## Document extract

— BEGIN —

Prisoner’s Dilemma meets Isaiah 55.6-11

I listened to portions of an interesting program on NPR this morning while wandering around town doing errands.  It was on evolution, the nature of altruism and some experiments done with the game The Prisoner’s Dilemma.  Maybe you listened to all of it and can say more.  As for me, I didn’t even get the names of the people being interviewed.  That, of course, does not stop me from making a few comments. 
Are there strategies in Prisoner’s Dilemma that are more likely, or even guaranteed, to win?  Apparently there are.  Played often enough, an opening move of cooperation followed by moves that mirror whatever one’s opponent did can score more points and thereby win.  It was also noted that successive iterations of strategies that learn from previous rounds of the game can end up with the bad guys obliterating the good guys – the devil strategy overwhelming the Jesus strategy.  
Which brings me to my point: the wisdom of God that is a stumbling block to Jews and foolishness to Greeks.  The foolish stumbling block of Christian faith is that it is God, and not Prisoner’s Dilemma strategies, who determines the final outcome, and that that outcome has already been accomplished by the decisive victory of life over death on the cross.  It makes no sense.  It would be an utter failure in the psych lab, and it could not possibly pass a logic 101 exam.  But God does not seem to be persuaded by what we think is required to make sense, or what strategies we employ to gain the advantage over our opponents.  
To be a Christian is not to wallow in altruism, whatever that may be; nor is it to win through successive iterations of games and strategies.  It is to live in the faith that, in Christ, the game is over and God has won.  It’s our faith.  I wish we lived as if we believed it.  We say we do as we affirm our faith each week, but mostly we backstop it with some Prisoner’s Dilemma strategies of our own just to make sure.

— END —

## Listed entries
— BEGIN —

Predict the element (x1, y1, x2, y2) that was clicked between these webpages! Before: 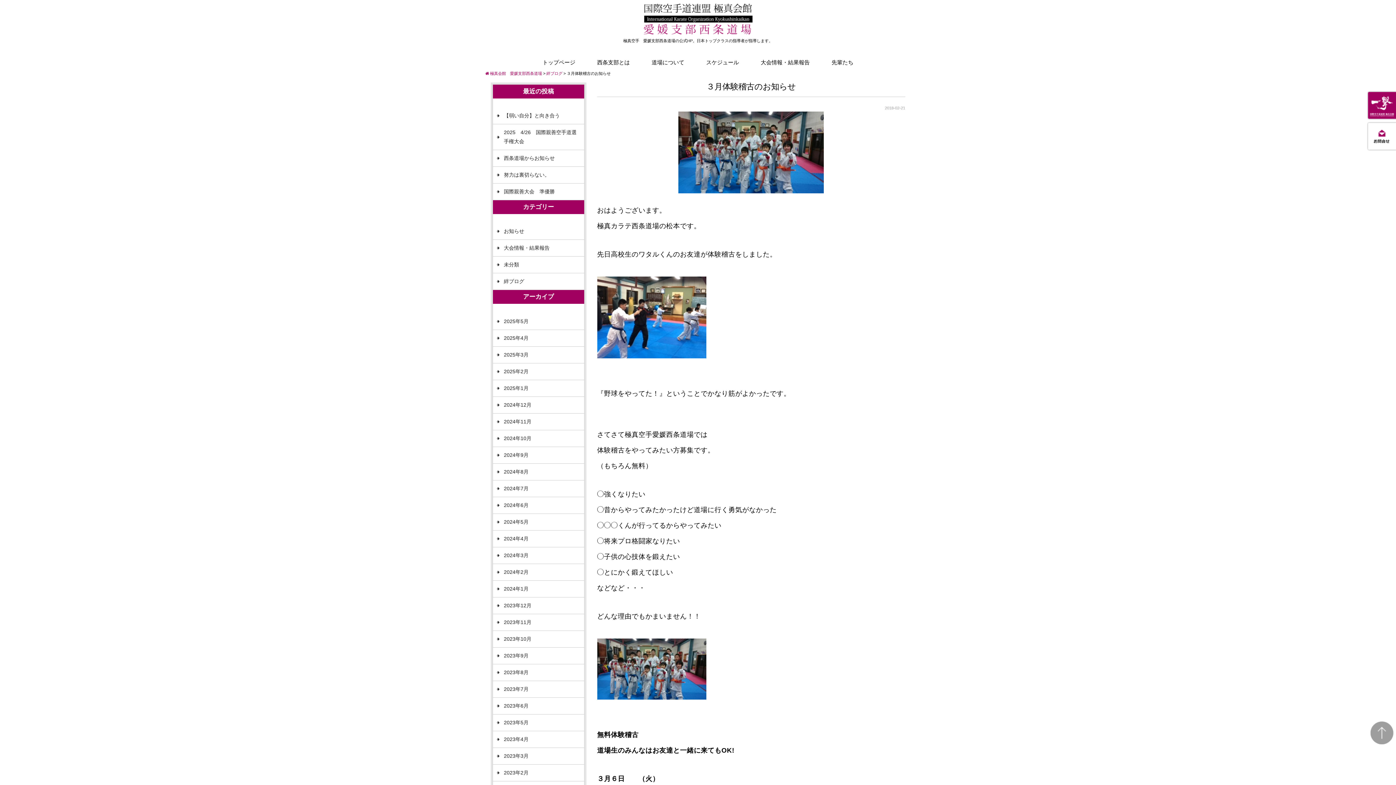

— END —
— BEGIN —

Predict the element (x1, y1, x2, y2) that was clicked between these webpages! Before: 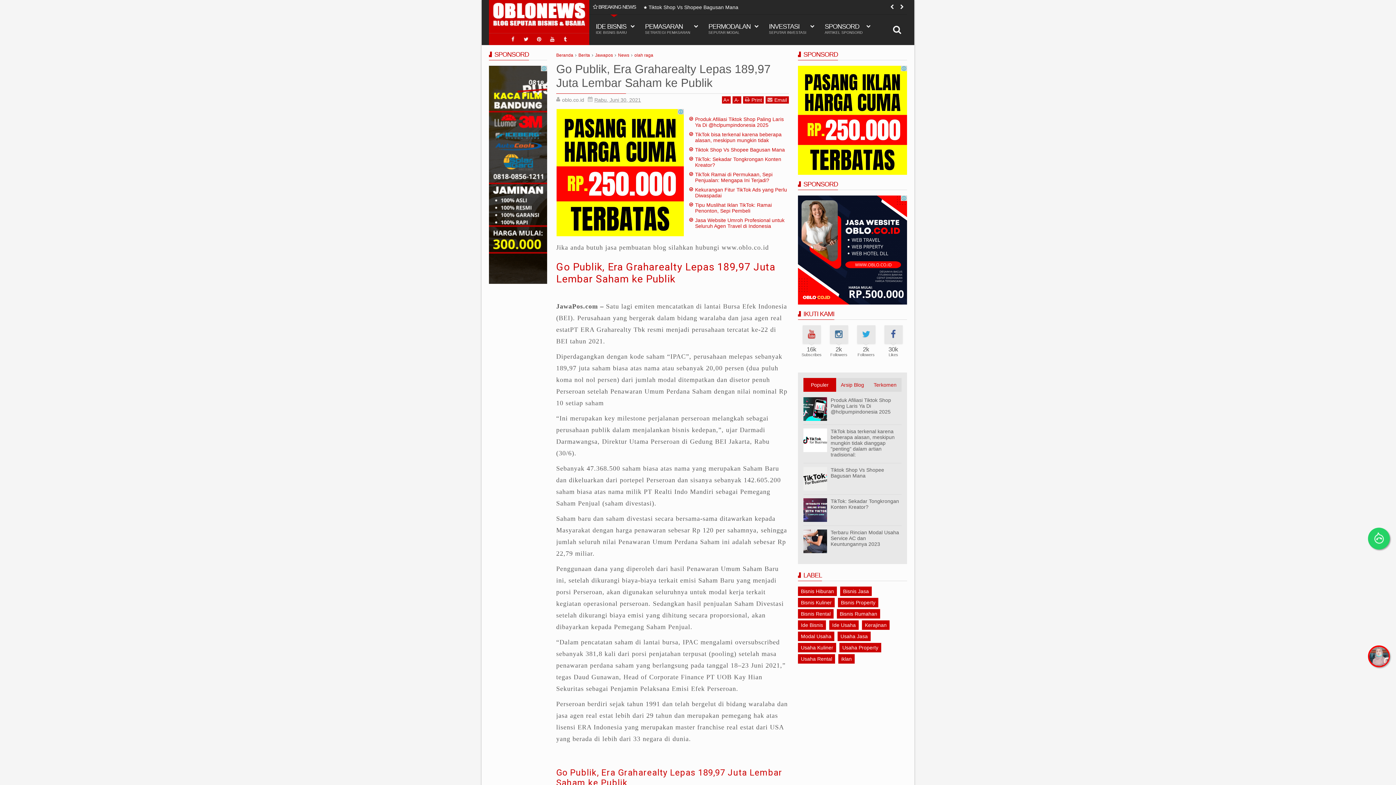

— END —
— BEGIN —

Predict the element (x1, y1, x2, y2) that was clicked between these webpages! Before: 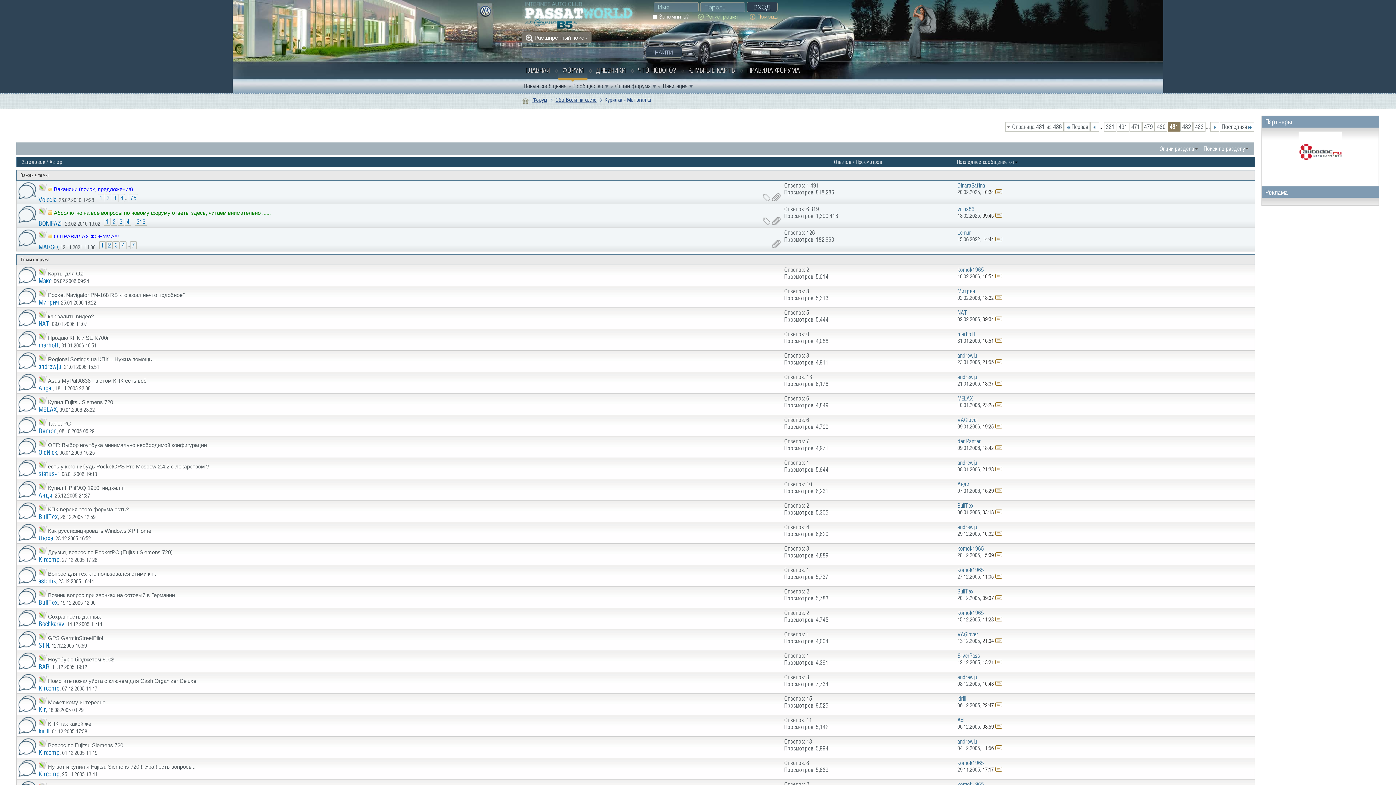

— END —

## Written instruction 1
List the topics that the Prisoner's Dilemma essay says the NPR program covered.
## Written instruction 2
Reproduce the Prisoner's Dilemma essay word for word between "Prisoner’s Dilemma meets" and "a few comments.", inclusive.

## Exercise result 1
- Evolution
- The nature of altruism
- Some experiments done with the game The Prisoner's Dilemma

## Exercise result 2
Prisoner’s Dilemma meets Isaiah 55.6-11

I listened to portions of an interesting program on NPR this morning while wandering around town doing errands.  It was on evolution, the nature of altruism and some experiments done with the game The Prisoner’s Dilemma.  Maybe you listened to all of it and can say more.  As for me, I didn’t even get the names of the people being interviewed.  That, of course, does not stop me from making a few comments.